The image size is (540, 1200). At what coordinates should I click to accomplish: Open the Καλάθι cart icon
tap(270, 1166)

☆ ☆ ☆ ☆

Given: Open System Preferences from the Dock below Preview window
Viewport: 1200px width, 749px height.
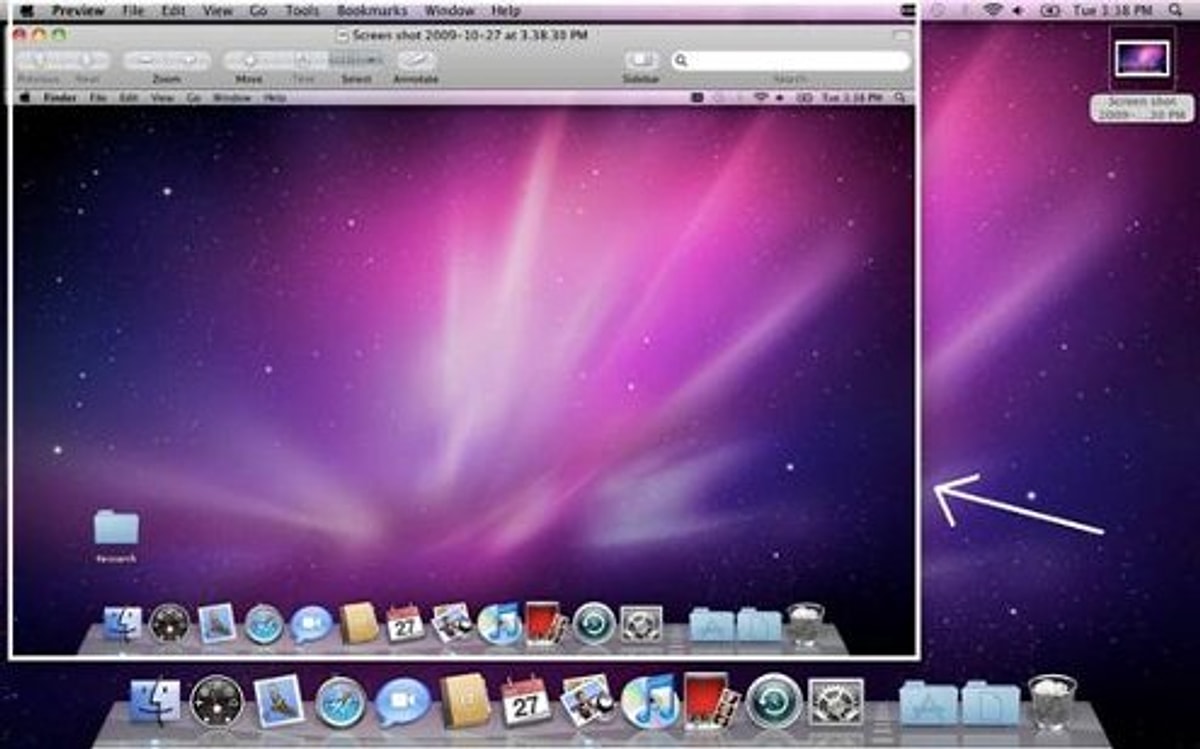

☆ ☆ ☆ ☆

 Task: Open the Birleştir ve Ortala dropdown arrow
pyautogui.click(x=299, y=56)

☆ ☆ ☆ ☆

With the first line being the one containing "Given: Open System" and the last line the one containing "Viewport: 1200px width, 749px height.", transcribe exactly the lines above that fall in that range.

Given: Open System Preferences from the Dock below Preview window
Viewport: 1200px width, 749px height.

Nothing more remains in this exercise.